GIVEN DATA |
>>>>

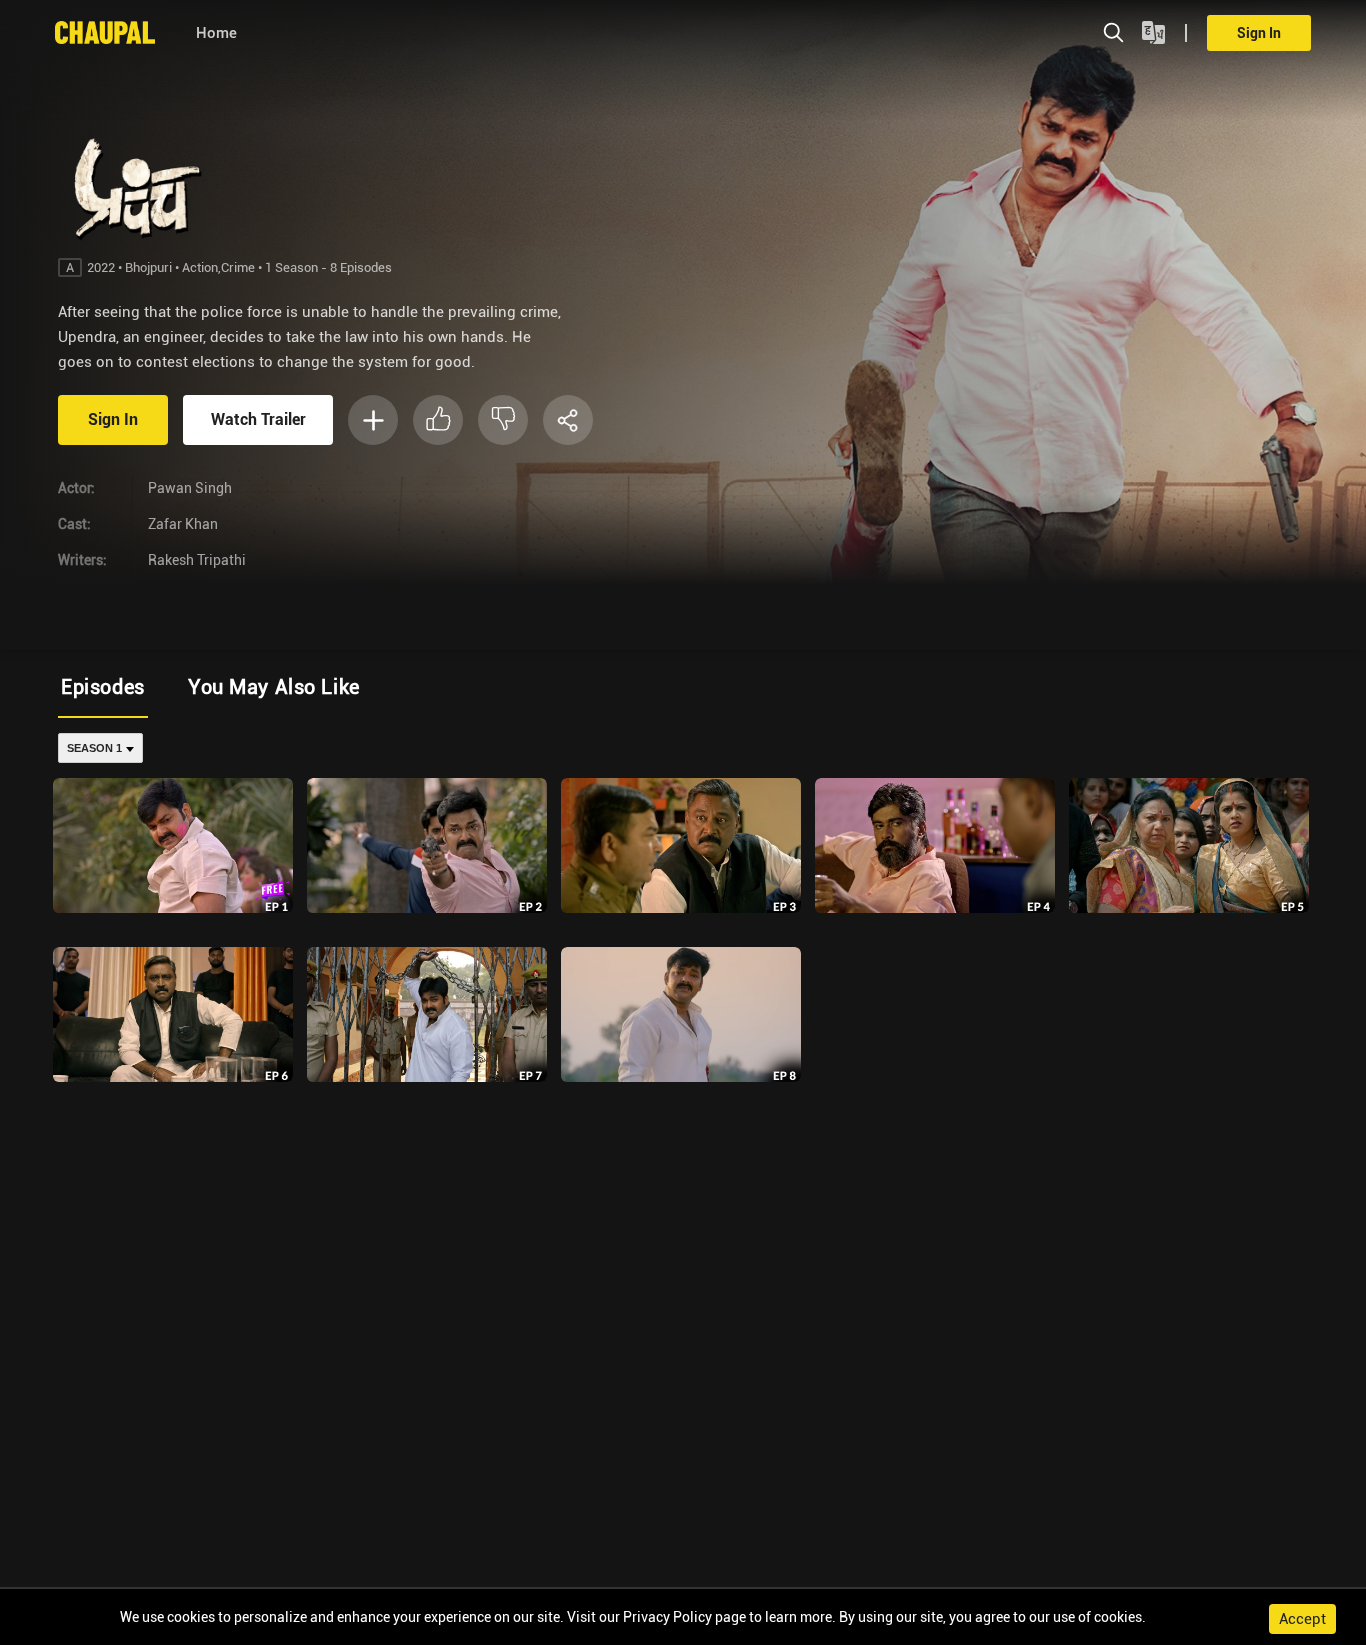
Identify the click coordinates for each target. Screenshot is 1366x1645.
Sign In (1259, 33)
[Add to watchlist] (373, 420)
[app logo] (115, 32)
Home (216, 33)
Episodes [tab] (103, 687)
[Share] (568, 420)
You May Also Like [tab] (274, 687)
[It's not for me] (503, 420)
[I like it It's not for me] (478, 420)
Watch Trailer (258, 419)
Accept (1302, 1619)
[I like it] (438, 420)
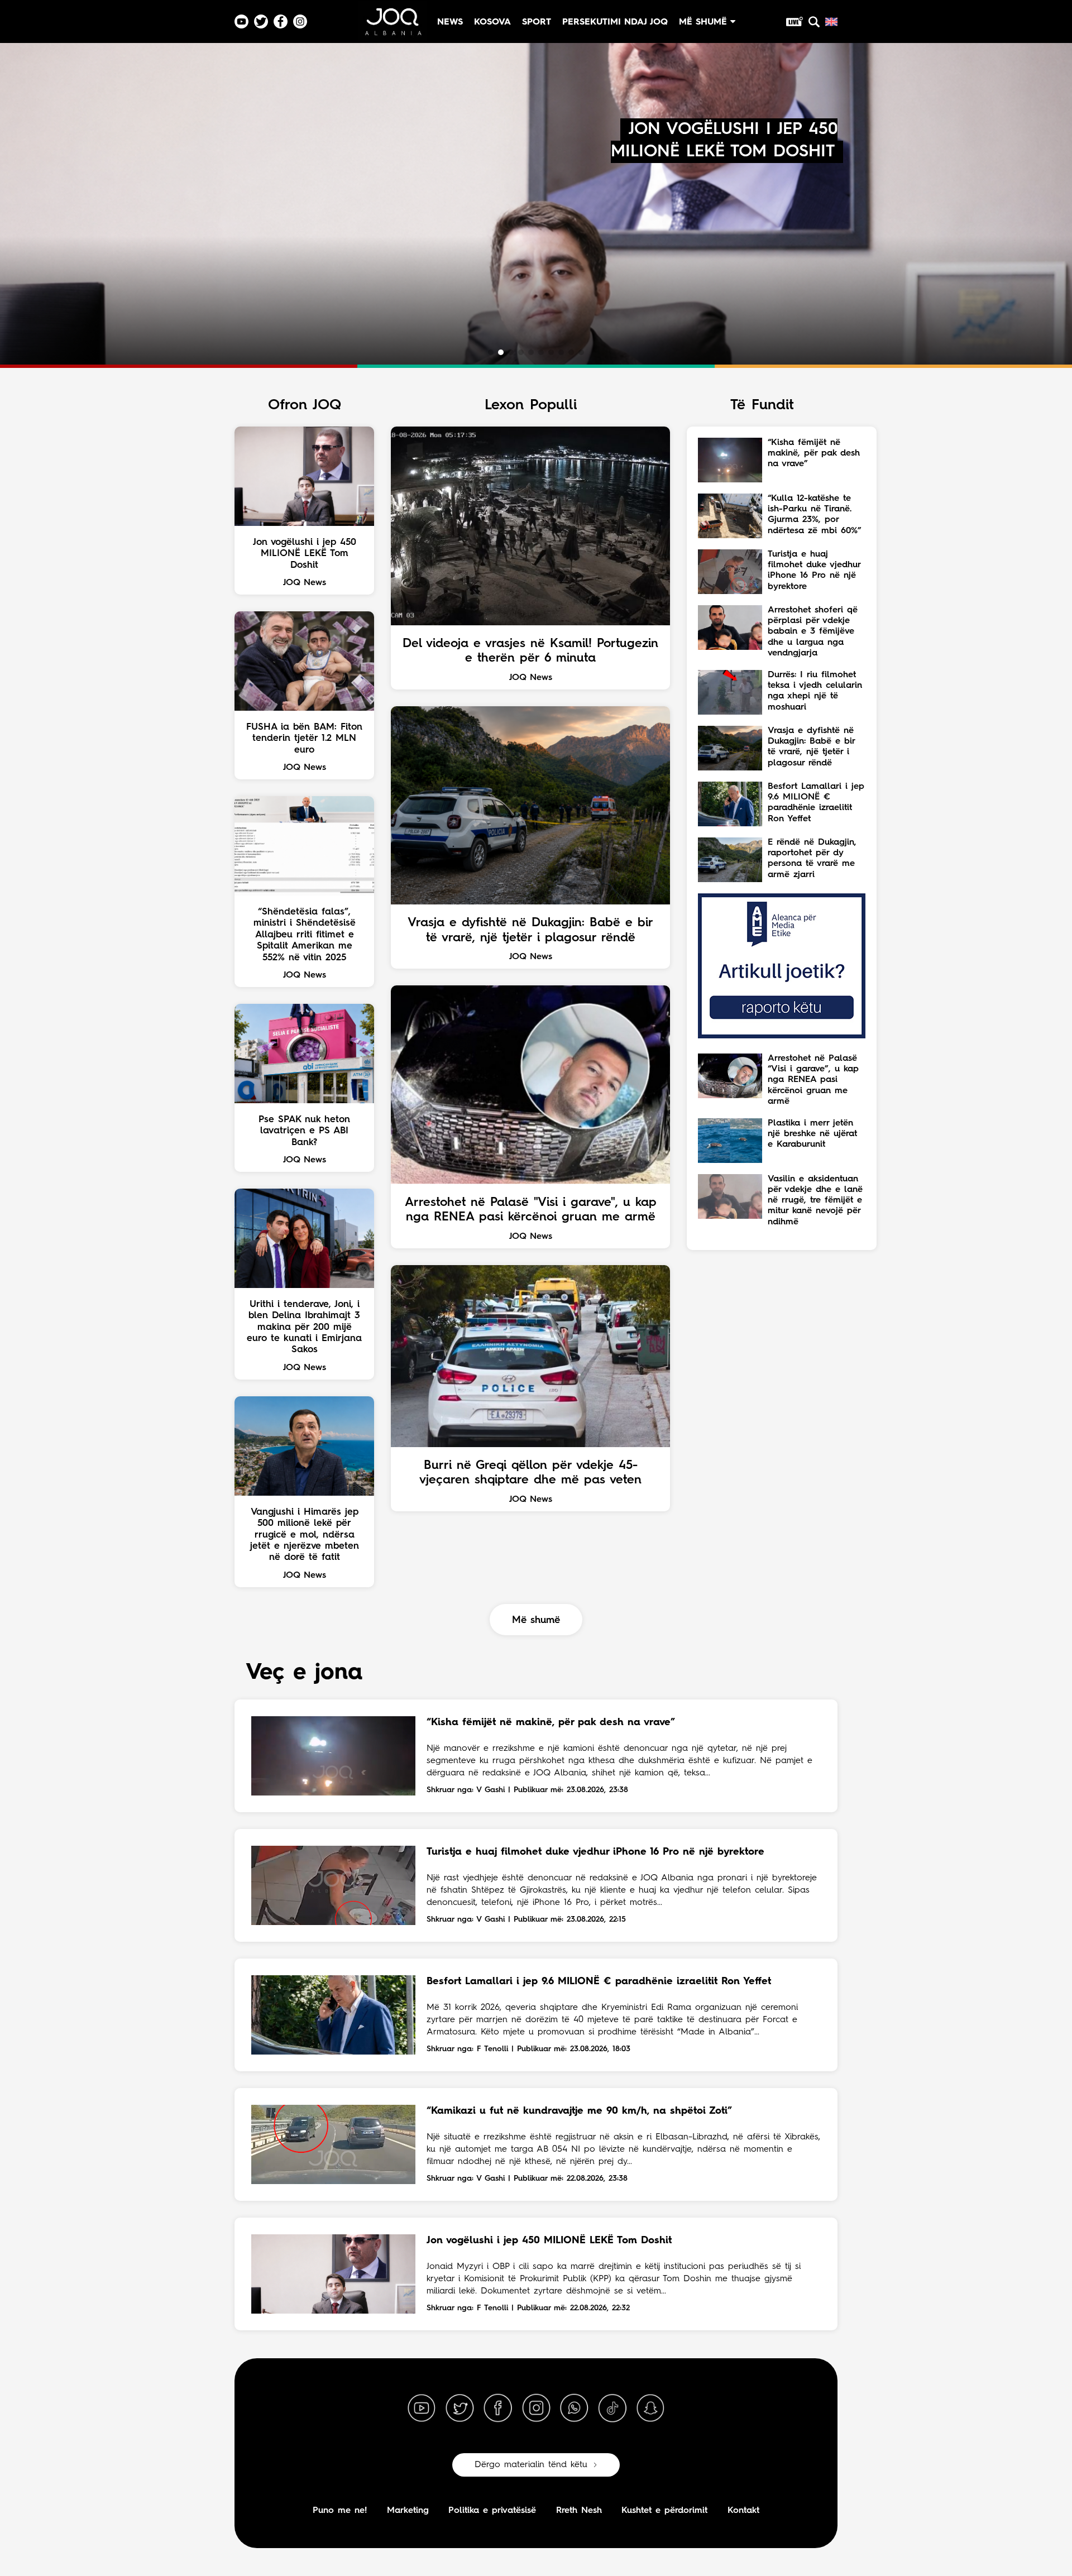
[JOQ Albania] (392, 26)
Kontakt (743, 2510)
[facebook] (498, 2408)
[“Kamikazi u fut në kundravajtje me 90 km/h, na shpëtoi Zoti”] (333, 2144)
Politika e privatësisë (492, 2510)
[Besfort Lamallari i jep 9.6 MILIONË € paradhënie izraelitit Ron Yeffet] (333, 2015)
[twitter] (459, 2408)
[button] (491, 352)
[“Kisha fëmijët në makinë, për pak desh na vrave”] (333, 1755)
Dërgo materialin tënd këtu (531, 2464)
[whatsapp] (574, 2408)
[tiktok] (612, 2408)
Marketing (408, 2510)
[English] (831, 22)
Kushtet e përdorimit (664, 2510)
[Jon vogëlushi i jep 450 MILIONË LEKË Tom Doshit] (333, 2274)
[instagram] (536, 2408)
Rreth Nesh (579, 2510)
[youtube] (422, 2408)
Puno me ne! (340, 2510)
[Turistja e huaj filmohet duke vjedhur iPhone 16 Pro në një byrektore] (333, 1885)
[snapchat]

<<<<

WHAT TO DO |
Once the line containing "Dërgo materialin tënd këtu (531, 2464)" is found, output it and each line after it through the end of the listing above, exactly, with nothing else.

REPLY |
Dërgo materialin tënd këtu (531, 2464)
[whatsapp] (574, 2408)
[tiktok] (612, 2408)
Marketing (408, 2510)
[English] (831, 22)
Kushtet e përdorimit (664, 2510)
[Jon vogëlushi i jep 450 MILIONË LEKË Tom Doshit] (333, 2274)
[instagram] (536, 2408)
Rreth Nesh (579, 2510)
[youtube] (422, 2408)
Puno me ne! (340, 2510)
[Turistja e huaj filmohet duke vjedhur iPhone 16 Pro në një byrektore] (333, 1885)
[snapchat]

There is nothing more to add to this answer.